Exercise
Check every line below for the word "computer" and give only the number of lines where it appears.

Data excerpts

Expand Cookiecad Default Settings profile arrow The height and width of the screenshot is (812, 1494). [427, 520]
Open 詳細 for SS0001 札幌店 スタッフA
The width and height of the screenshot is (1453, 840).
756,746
...
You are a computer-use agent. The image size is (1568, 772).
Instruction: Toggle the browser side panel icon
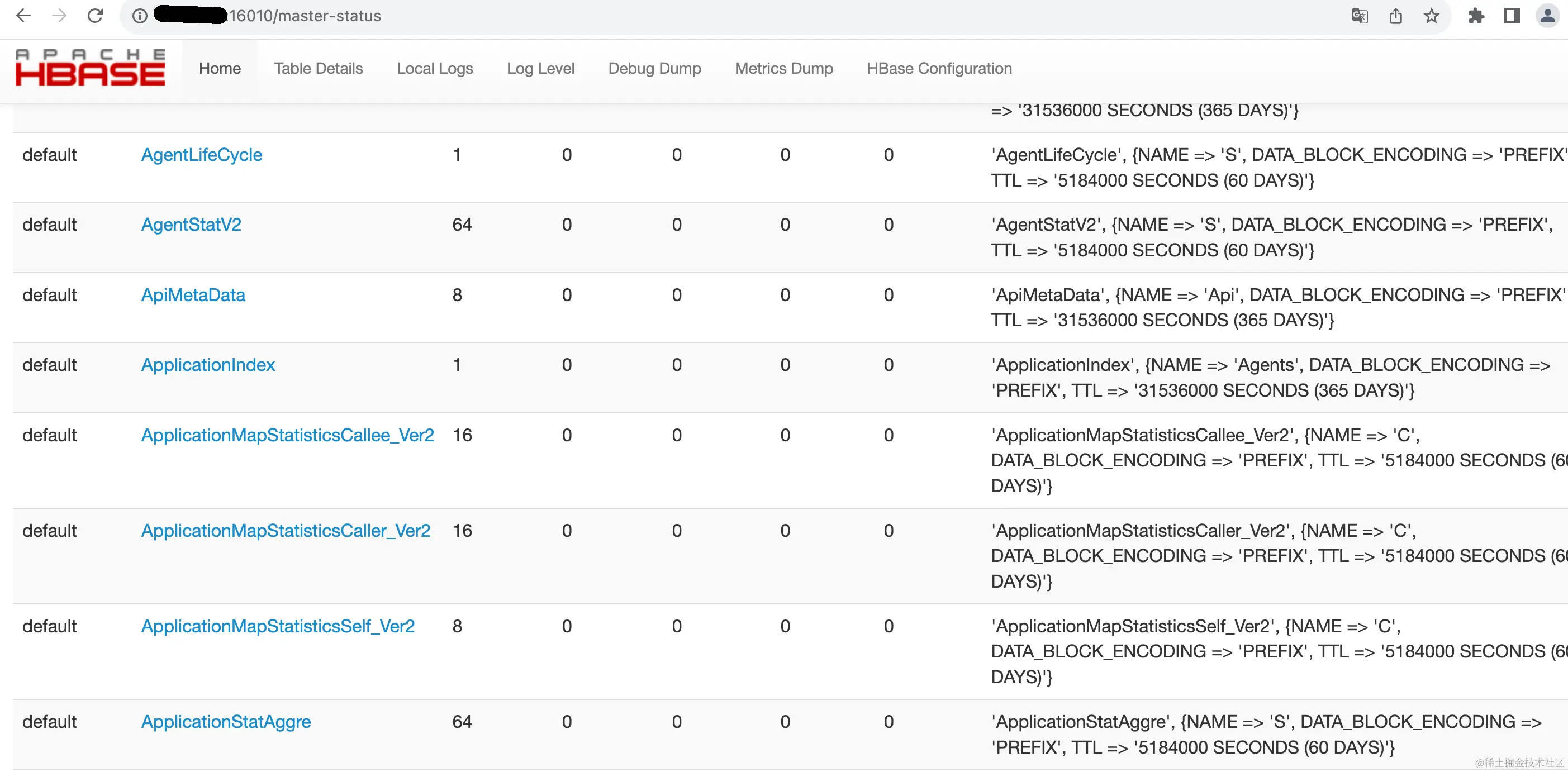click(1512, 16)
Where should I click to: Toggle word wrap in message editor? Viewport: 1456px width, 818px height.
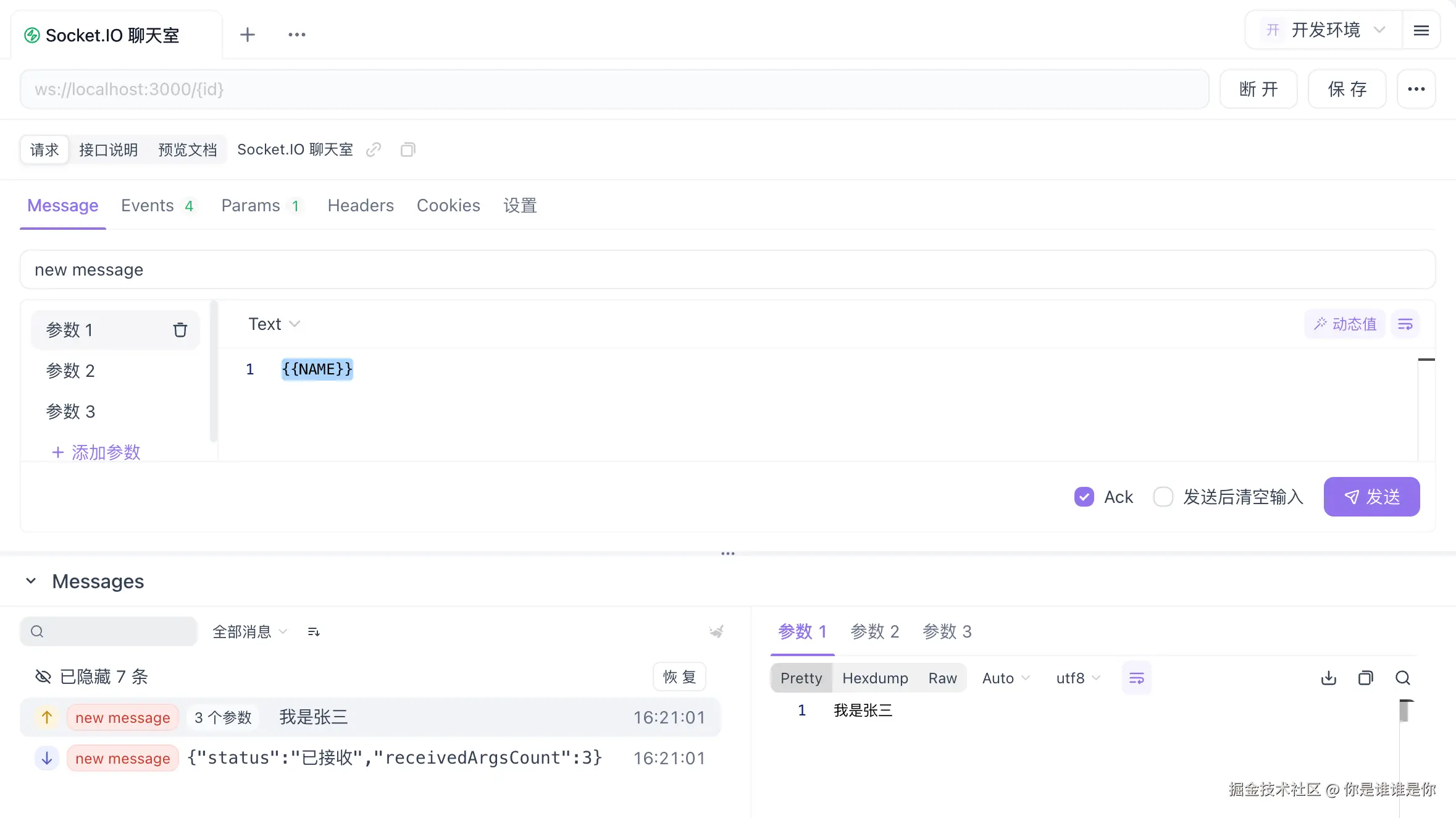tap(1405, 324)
--
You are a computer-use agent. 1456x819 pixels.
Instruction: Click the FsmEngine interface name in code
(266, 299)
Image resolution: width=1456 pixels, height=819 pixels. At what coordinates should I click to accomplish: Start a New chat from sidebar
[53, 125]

Response area
2